#Overview

This script scrapes, extracts, and structures Yoruba proverbs and idioms from a public webpage. The goal is to build a structured dataset containing each proverb, its literal English translation, and its actual meaning in English. It would be further used to bulid a translation models in another script.

The input is the url to [Steemit](https://steemit.com/nigeria/@leopantro/50-yoruba-proverbs-and-idioms) web Page that contains Yoruba proverbs, their translations and cultural meanings

The output is a CSV file "yoruba_phrases.csv" that consist of:

Phrase: Yoruba proverb.

Literal Translation: Direct word-for-word English translation.

Actual Meaning: Idiomatic or interpretive English meaning.

In [None]:
# Importing the necessary libraries
from bs4 import BeautifulSoup
import requests
import pandas as pd

In [None]:
from google.colab import drive
drive.mount('/content/drive')

Drive already mounted at /content/drive; to attempt to forcibly remount, call drive.mount("/content/drive", force_remount=True).


#Web Scraping

The HTML content is fetched using requests.get(), and BeautifulSoup is then used to parse the page and extract <li> tags containing Yoruba proverbs and <p> tags containing their literal translations and meanings.

In [None]:
# Send a GET request to the webpage and get its HTML content
html_text = requests.get("https://steemit.com/nigeria/@leopantro/50-yoruba-proverbs-and-idioms").text

# Parse the HTML content using BeautifulSoup and the lxml parser
soup = BeautifulSoup(html_text, "lxml")

In [None]:
# Find the main <div> tag that contains the proverbs and text content
div_tag = soup.find("div", class_="MarkdownViewer Markdown")

# From the <div>, find all the <li> tags (contains the Yoruba proverbs)
li_tag = div_tag.find_all("li")

# Create an empty list to store the Yoruba phrases
phrase =[]

# Loop through each <li> tag and extract the text content (Yoruba proverb), then add to the list
for tag in li_tag:
    phrase.append(tag.get_text(strip=True))  # strip=True removes surrounding spaces

# One of the proverbs (index 32) contains a translation mistakenly.
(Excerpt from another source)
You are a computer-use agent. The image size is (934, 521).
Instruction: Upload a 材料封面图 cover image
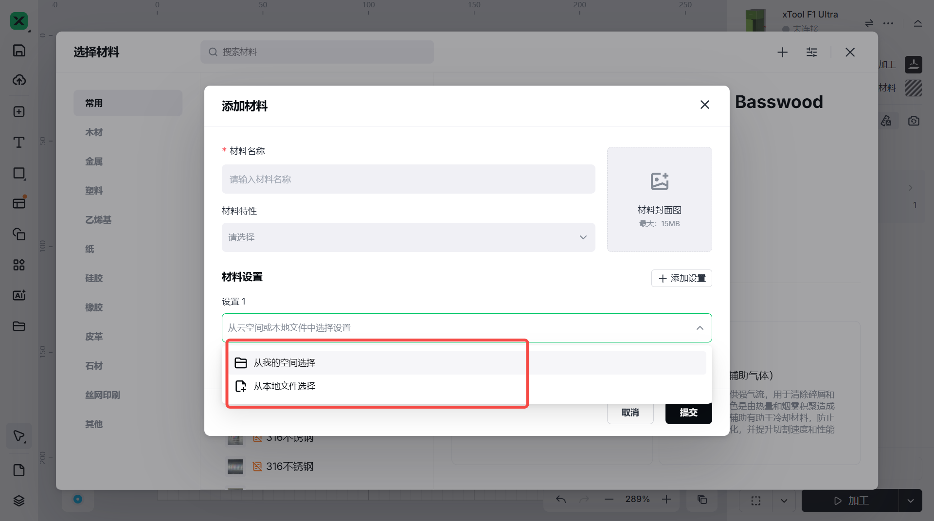click(659, 199)
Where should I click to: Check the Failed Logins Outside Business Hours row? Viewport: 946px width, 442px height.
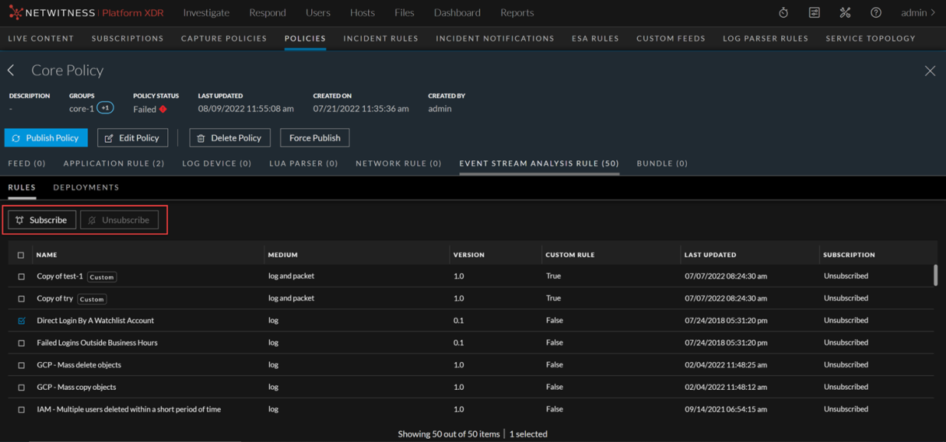pyautogui.click(x=21, y=343)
We remove that part
phrase[32] = phrase[32].replace("Translation: A good beginning is of no value unless one perseveres to the end.", "")

In [None]:
# Find all the <p> tags inside the <div> (contains translations and meanings)
p_tags = div_tag.find_all("p")

# Skip the first two <p> tags (they are not part of the data)
p_tag = p_tags[2:]

#Manual Corrections

Remove some out-of-place items manually by index to align the data correctly


In [None]:
del p_tag[101]

In [None]:
del p_tag[49]

In [None]:
del p_tag[20]

In [None]:
# Create an empty list to store the translations and meanings
text =[]

# Extract and clean text from each remaining <p> tag
for tag in p_tag:
    text.append(tag.get_text(strip=True))
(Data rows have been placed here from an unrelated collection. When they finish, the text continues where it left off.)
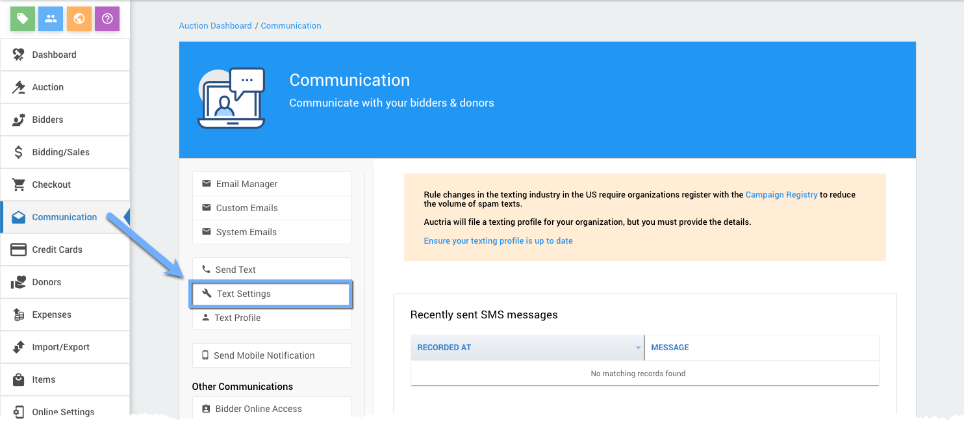Select Send Mobile Notification

pyautogui.click(x=264, y=355)
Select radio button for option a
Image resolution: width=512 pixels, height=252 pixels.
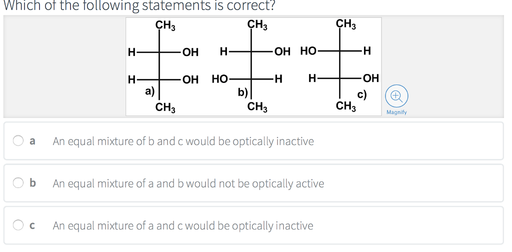click(x=18, y=141)
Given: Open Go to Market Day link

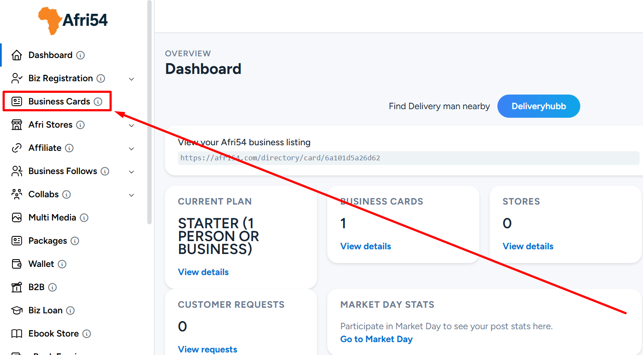Looking at the screenshot, I should click(x=376, y=339).
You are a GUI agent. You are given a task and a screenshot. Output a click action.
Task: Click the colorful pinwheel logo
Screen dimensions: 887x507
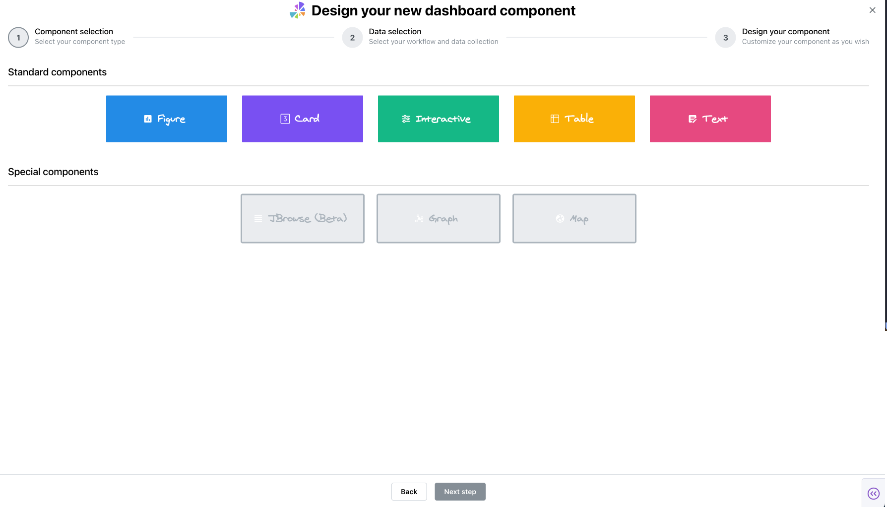(x=298, y=10)
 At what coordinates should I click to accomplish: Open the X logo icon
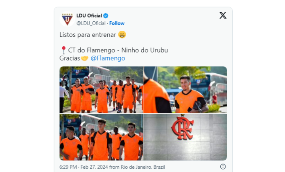click(223, 16)
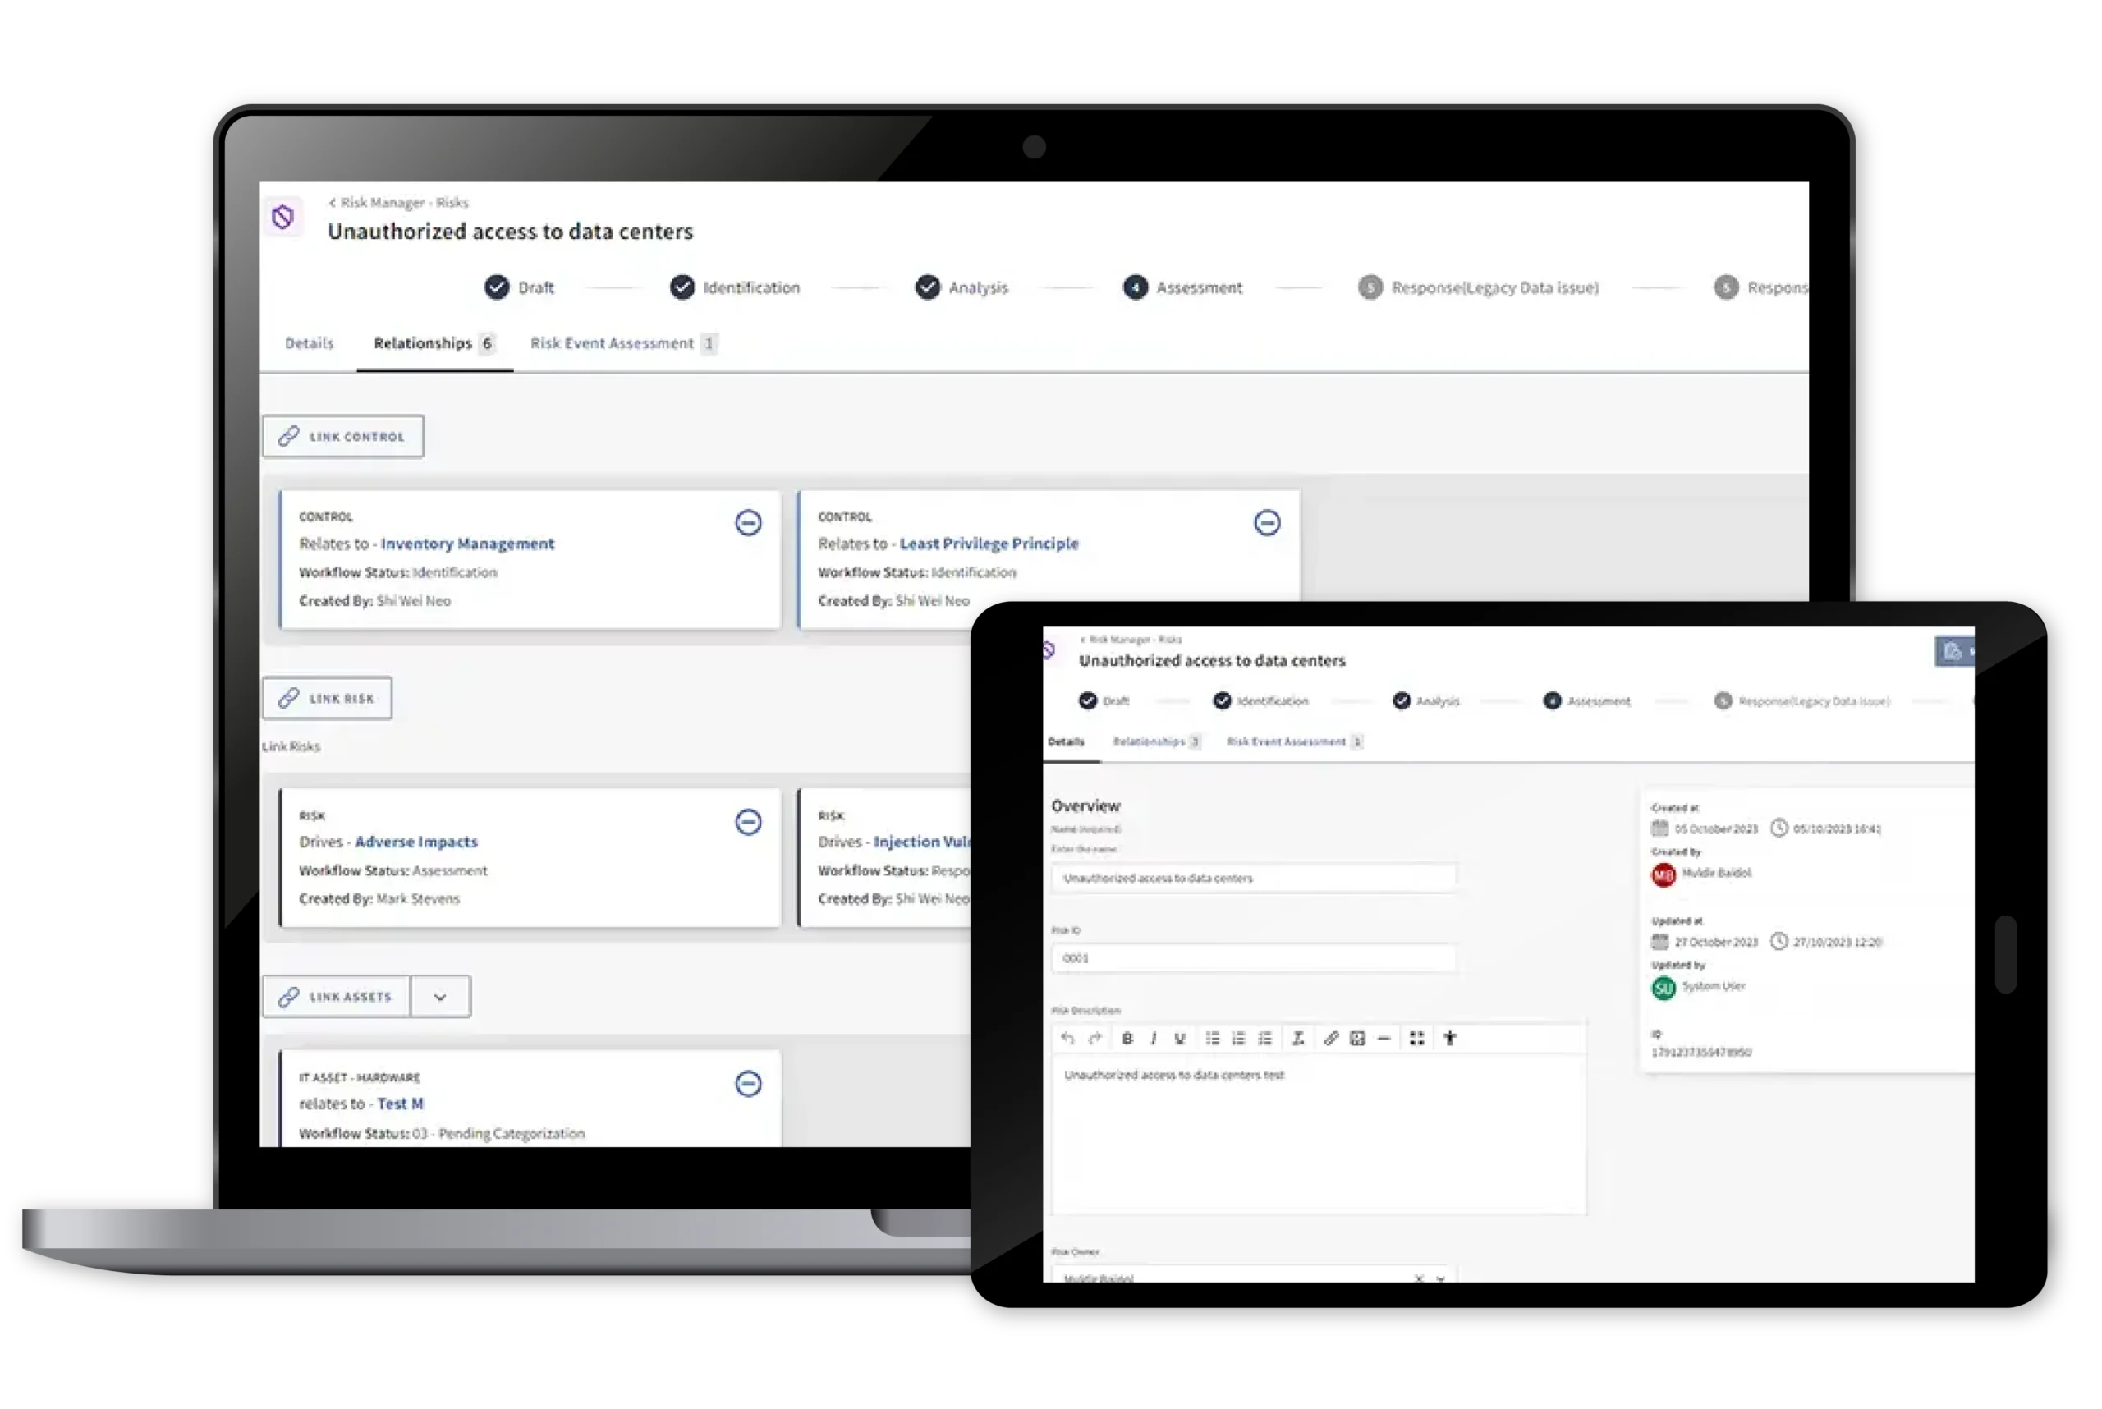This screenshot has width=2102, height=1409.
Task: Click the undo icon in description editor
Action: point(1068,1038)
# Add back the translation we removed earlier (to keep all data in sync)
text.insert(66, "Translation: A good beginning is of no value unless one perseveres to the end.")

#Text Cleanup

At this point, text[] contains alternating translations and meanings.
Now we clean up by removing "Meaning: " and "Translation: " from each item

In [None]:
cleaned = []
for item in text:
    cleaned.append(item.replace("Meaning: ", "").replace("Translation: ", ""))

#Alignment

Spliting the cleaned list into two lists:

list1 will contain the literal translations

list2 will contain the actual meanings

In [None]:
list1 = []
list2 = []

for i, tag in enumerate(cleaned):
    if i % 2 == 0:  # Even indices → literal translation
        list1.append(tag)
    else:  # Odd indices → actual meanin
        list2.append(tag)

#Expansion

In [None]:
# Add additional proverbs directly to the phrase list
phrase.extend((["Tí ọmọdé bá rí ẹgbẹ́ rẹ̀ tó ńgun ẹṣin lọ níwájú, ó yẹ kó wo ẹgbẹ́ bàbá a rẹ̀ tó ńfi ẹsẹ̀ rìn bọ̀ lẹ́hìn.", "Ibi gbogbo là ńdá iná alẹ́, ọbẹ̀ ló kàn dùn ju ara wọn lọ.", "Ìgbín ò lè sáré bí Ajá; ìyẹn ò ní kó máà de ibi tó ńlọ.", "Àmójúkúrò ni í mú ẹ̀mí ìfẹ́ gùn.", "Bí a kò bá dẹ́kun ìgbìyànjú, bó pẹ́ bó yá akitiyan wa á dópin lọ́jọ́ kan.", "Ọmọ aráyé ńp'àtẹ́wọ́ fún yànmùyánmú, inú ẹ̀ ńdùn; kò mọ̀ pé òun ńfi ikú ṣeré ni.", "Bí a kò bá dẹ́kun ìgbìyànjú, bó pẹ́ bó yá akitiyan á dópin lọ́jọ́ kan.", "Bàtà orí àkìtàn náà re òde ìyàwó rí.", "Ọ̀rẹ́ ẹ mí só, èmi náà yóò só; olúwarẹ̀ yóò kàn ṣu sára ni.", "Òòrùn tó kù lókè tó aṣọ ọ́ gbẹ."]))

# Add their corresponding literal translations to list1
list1.extend((["A youngster who's anxious at his (or her) peers riding horses ahead, will do well to look back to see his father's mates trudging behind.", "Supper is prepared in every home; some stews are simply tastier than others.", "The snail is truly not as fast as the dog; yet, this won't stop the snail from getting to its destination.", "Willingness to overlook is what makes for an enduring loving relationship.", "If we won't give up, our hustling will one day end.","People clap for mosquito and it rejoices, oblivious that it is toying with death.", "If one won't give up trying, one's hustling will one day come to an end.", "The pair of shoes now on the refuse dump was once worn to a wedding.", "My friend farts, I must fart; you will simply end up defecating on yourself.", "The remaining sunlight is still good enough to dry the clothes."]))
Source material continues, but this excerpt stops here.